━━━ 本文

これらのことから、正しい方法で行わないと体調を崩す原因になると言えます。
誤った方法はどんな方法?
では誤った方法とはどんな方法でしょうか?以下に例示していきます。
・糖質制限だからと、いきなり炭水化物を全く摂らないようにする
・炭水化物を制限して、同時にカロリー制限もしている
・カロリーは摂取しているが、たんぱく質より資質が多い(脂っこいものばかり食べている)
・カロリー摂取しているが、お菓子をよく食べる
・カロリー摂取しているが、野菜をほとんど食べない
このようなことを続けている人は、摂取カロリーが足りなかったり、逆にカロリーを取りすぎだったり、必要な栄養素が足りなかったりして、体に悪影響を及ぼしている可能性があります。
では次に、誤った方法による身体への影響について述べます。
誤った方法による身体への影響
便秘、下痢になる
糖質制限で主に制限するのは炭水化物ですが、炭水化物には糖質だけでなく食物繊維も含んでいます。そのため炭水化物を控えるとおのずと食物繊維も一緒に抑えられてしまいます。 食物繊維には整腸作用があるため、不足することで腸内環境が乱れ、便秘や下痢の症状が現れることがあります。
炭水化物を抜く場合は、代わりに野菜や海藻類などの食物繊維を多く含む食材を多めに摂取するように注意しましょう。
また、食物には水分も含まれています。食事量が減ることで同時に水分摂取量も減ります。水分不足により便秘になることもあるので、糖質制限する場合は水分もいつもよりこまめに摂取するように心がけましょう。
【食物繊維の摂取目安量】
成人男性:20g以上/日
成人女性:18g以上/日
筋肉量が減少し、基礎代謝が低下する
糖質は体を動かすための主要エネルギーとなります。糖質は肝臓内で貯蔵され、体を動かす時に肝臓から糖を取り出しエネルギーとしています。
極端な糖質制限を行うことで体内の糖が不足した場合、エネルギーは脂肪や筋肉内のたんぱく質を分解して燃出するため、筋肉量が減少して筋力が低下します。
筋肉量が低下することで基礎代謝も減り、代謝が減ることで消費エネルギー量が減少し痩せにくくなるという、ダイエットが成功しない悪循環を作ってしまいます。
糖質制限を行う場合は、代わりのエネルギー源となるたんぱく質を多めに摂取するよう注意しましょう。
めまいや頭痛をなどの症状が出る
脳を動かすためのエネルギー源はほとんどがブドウ糖です。
糖質制限によりブドウ糖が不足しますが、正しい方法であればタンパク質や脂質がブドウ糖へ変化し、栄養供給を保ってくれます。
しかし、たんぱく質の摂取量が少ない誤った方法であると、脳はエネルギー不足となり、低血糖症状が現れます。

━━━━━━
━━━ データ

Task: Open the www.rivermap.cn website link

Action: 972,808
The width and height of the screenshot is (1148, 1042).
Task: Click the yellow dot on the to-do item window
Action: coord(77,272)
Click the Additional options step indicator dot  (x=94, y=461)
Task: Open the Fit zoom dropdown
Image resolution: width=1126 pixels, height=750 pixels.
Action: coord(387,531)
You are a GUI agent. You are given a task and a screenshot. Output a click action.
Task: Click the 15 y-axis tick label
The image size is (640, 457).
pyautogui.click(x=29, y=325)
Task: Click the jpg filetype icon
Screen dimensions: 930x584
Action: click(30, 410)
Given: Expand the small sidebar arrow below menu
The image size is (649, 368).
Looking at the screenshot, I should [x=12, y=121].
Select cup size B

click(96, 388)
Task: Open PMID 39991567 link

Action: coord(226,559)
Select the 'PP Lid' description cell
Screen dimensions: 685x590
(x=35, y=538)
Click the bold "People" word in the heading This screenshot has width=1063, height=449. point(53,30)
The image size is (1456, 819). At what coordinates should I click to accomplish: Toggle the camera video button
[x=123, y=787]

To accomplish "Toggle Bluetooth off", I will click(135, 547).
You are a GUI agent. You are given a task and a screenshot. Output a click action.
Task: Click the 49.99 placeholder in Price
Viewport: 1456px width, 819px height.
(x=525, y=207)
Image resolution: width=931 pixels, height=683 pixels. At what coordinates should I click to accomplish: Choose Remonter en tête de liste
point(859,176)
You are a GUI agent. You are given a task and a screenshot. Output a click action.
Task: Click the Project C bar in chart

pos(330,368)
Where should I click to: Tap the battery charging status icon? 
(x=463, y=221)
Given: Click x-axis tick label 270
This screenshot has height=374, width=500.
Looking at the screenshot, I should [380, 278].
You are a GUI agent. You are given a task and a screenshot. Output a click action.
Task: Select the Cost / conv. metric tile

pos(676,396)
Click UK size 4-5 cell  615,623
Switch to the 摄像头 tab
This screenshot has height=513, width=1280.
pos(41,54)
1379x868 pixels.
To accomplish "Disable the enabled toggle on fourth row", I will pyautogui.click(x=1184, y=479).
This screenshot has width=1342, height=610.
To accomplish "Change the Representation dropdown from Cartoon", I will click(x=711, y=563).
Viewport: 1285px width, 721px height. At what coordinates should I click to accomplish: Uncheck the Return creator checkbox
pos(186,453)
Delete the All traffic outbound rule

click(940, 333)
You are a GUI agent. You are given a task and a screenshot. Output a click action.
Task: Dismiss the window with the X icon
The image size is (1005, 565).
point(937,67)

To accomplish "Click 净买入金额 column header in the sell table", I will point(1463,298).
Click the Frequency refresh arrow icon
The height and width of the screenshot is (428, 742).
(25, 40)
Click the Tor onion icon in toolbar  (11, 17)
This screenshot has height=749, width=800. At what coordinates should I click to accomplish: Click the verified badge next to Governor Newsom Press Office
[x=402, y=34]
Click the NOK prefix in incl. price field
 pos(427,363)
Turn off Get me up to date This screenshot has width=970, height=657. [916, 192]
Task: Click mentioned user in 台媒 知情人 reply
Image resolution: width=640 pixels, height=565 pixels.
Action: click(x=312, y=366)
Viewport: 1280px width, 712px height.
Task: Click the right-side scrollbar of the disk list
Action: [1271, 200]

━━━━━━

▸ **課題の内容**
糖質制限の文章の「糖質制限を行う場合は、代わり」から「なり、低血糖症状が現れます。」までを、その語句も含めて書き出し、「ブドウ糖」を「グルコース」に置き換えてください。

▸ **解答**
糖質制限を行う場合は、代わりのエネルギー源となるたんぱく質を多めに摂取するよう注意しましょう。
めまいや頭痛をなどの症状が出る
脳を動かすためのエネルギー源はほとんどがグルコースです。
糖質制限によりグルコースが不足しますが、正しい方法であればタンパク質や脂質がグルコースへ変化し、栄養供給を保ってくれます。
しかし、たんぱく質の摂取量が少ない誤った方法であると、脳はエネルギー不足となり、低血糖症状が現れます。